> **DOCUMENT PASSAGE**
My bride and I were sitting in a local coffee shop recently, doing our marriage time, when we overheard a scary guy with a laptop in the corner tell a friend on his cell phone that he had “just updated his Battlestar Galactica page.”
My bride and I looked at each other, shook our heads, and went on about our business. Obviously, he had other priorities than we when it came to watching television.
In our house, we watch television late at night, mostly as a way for my bride to wind down from a stressful day at work. But we have regular shows that we watch, either because they are good, or because they are interesting.
So while we were visiting some relatives this past Easter Sunday, the discussion came up about what shows people watched.
CSI: came in #1 by far, although different people liked different versions: my brother likes the original (Las Vegas); one of his in-laws prefers Miami, but hates New York; we like New York the best (probably because of our familiarity with the New York area, and because we both are fans of Gary Sinise), although we watch all three.
When we started including other shows, a familiar theme arose, leading me to wonder what is going on with network TV these days.
Personally, we also watch Without A Trace, Criminal Minds, House, Two and a Half Men, and Monk.
With the exception of Two and a Half Men, all of them are pretty much cookie-cutter programs, in that they all follow a pre-set script, and they all tend to be the same thing from week to week; only the names have been changed to protect the ignorant.

> **DATA SECTION**
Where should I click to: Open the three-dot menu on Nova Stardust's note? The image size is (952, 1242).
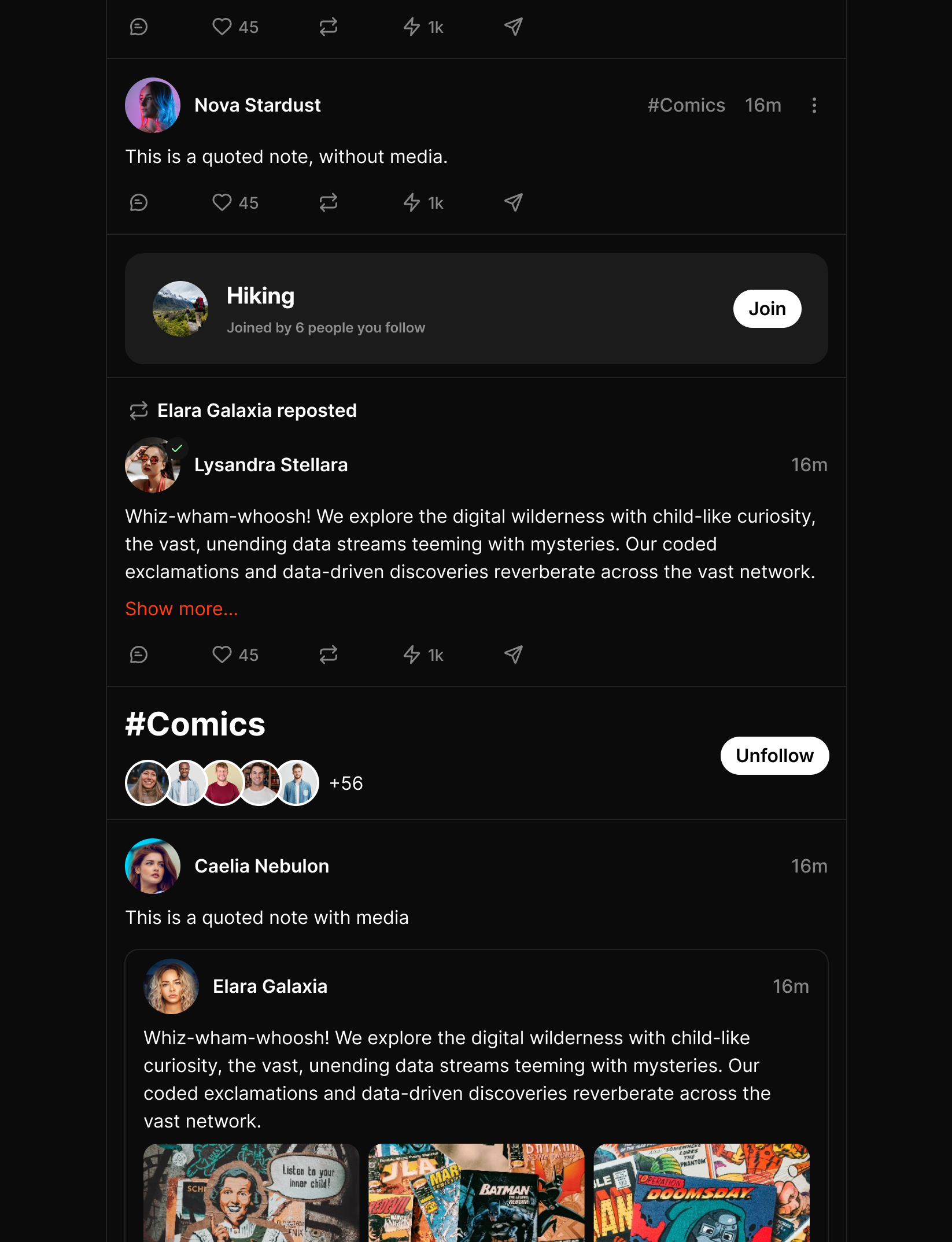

> **EXERCISE DETAILS**
In the essay about television shows, which version of CSI does the couple like best? The data here is separate material, unrelated to the essay about television shows.

> **SOLUTION FOR THIS EXERCISE**
New York.